Meghan McCain is currently pregnant with her first child, which means that she'll be missing some time on The View soon. Now, fans at least have a loose idea of how the show's producers plan to handle her absence. McCain first announced her pregnancy in March but has not publicly discussed her due date. However, in an interview with Deadline, executive producer Brian Teta said that McCain will still be on the show's panel when Season 24 starts on Tuesday.
McCain, 35, does intend to take maternity leave at some point this season, but she will not have a formal replacement. "We will have a lot of good guests on the show and maybe a couple of surprise guest hosts," Teta said, adding the producers want to "have every viewpoint accounted for, including the conservative side."
As for what McCain has said about her upcoming break, she has ensured fans she has no intention of quitting the show.
"Why does everyone ask me if I'm getting fired or quitting every 20 seconds?" McCain recently said on Watch What Happens: Live With Andy Cohen. "No other host has to deal with this BS. Yes, I'm coming back. It's an election cycle."

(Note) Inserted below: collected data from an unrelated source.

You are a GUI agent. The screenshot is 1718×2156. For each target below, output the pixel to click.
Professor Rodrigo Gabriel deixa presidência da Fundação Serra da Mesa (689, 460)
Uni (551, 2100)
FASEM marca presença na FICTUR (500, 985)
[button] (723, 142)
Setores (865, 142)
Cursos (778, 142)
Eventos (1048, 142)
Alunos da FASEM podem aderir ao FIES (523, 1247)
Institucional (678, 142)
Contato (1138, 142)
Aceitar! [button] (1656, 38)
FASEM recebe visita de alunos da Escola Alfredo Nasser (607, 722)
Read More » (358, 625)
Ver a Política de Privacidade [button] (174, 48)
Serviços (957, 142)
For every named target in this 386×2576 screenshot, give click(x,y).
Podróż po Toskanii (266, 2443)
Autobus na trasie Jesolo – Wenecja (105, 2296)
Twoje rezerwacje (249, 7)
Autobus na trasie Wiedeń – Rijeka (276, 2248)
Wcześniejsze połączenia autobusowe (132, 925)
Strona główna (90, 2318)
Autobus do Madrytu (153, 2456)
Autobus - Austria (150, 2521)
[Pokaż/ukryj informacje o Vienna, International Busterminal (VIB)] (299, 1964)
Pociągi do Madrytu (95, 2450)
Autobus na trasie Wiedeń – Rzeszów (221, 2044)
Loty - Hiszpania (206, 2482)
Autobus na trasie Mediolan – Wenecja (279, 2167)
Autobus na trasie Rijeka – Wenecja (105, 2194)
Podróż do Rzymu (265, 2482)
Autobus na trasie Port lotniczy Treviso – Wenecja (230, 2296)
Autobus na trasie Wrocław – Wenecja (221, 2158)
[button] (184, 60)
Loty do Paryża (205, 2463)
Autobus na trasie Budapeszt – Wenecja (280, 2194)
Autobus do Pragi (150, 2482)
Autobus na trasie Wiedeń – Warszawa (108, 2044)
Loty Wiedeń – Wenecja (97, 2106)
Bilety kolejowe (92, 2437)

Additionally, on Twitter, she endorsed the idea of former New York Times writer Bari Weiss taking over her slot during her maternity leave. Weiss penned several controversial opinion pieces for the newspaper and accused the company of "unlawful discrimination, hostile work environment, and constructive discharge" when she left the publication in July.
"The election is our Super Bowl, so we are excited about our hosts covering this very consequential moment," senior executive producer Hilary Estey McLoughlin told Deadline. "But I think that what evolves over the season — we were at the intersection of politics, the pandemic and the racial justice movement, and we're always reflecting the national conversation, which gives you a unique position in daytime. …The focus will continue to be that as long as that is the conversation that people are having."
Teta added, "One of the mission statements of The View was to be a reflection of the conversations that people are having in the real world. And I think in the last couple of years, the real world is starting to look a lot more like The View instead of the other way around. The real world has become a reflection of us, because even the arguments they are having on the show, they are having every day in families. As things become polarized, I think people are looking at our show, and seeing no matter what your viewpoint is, you see it on our show."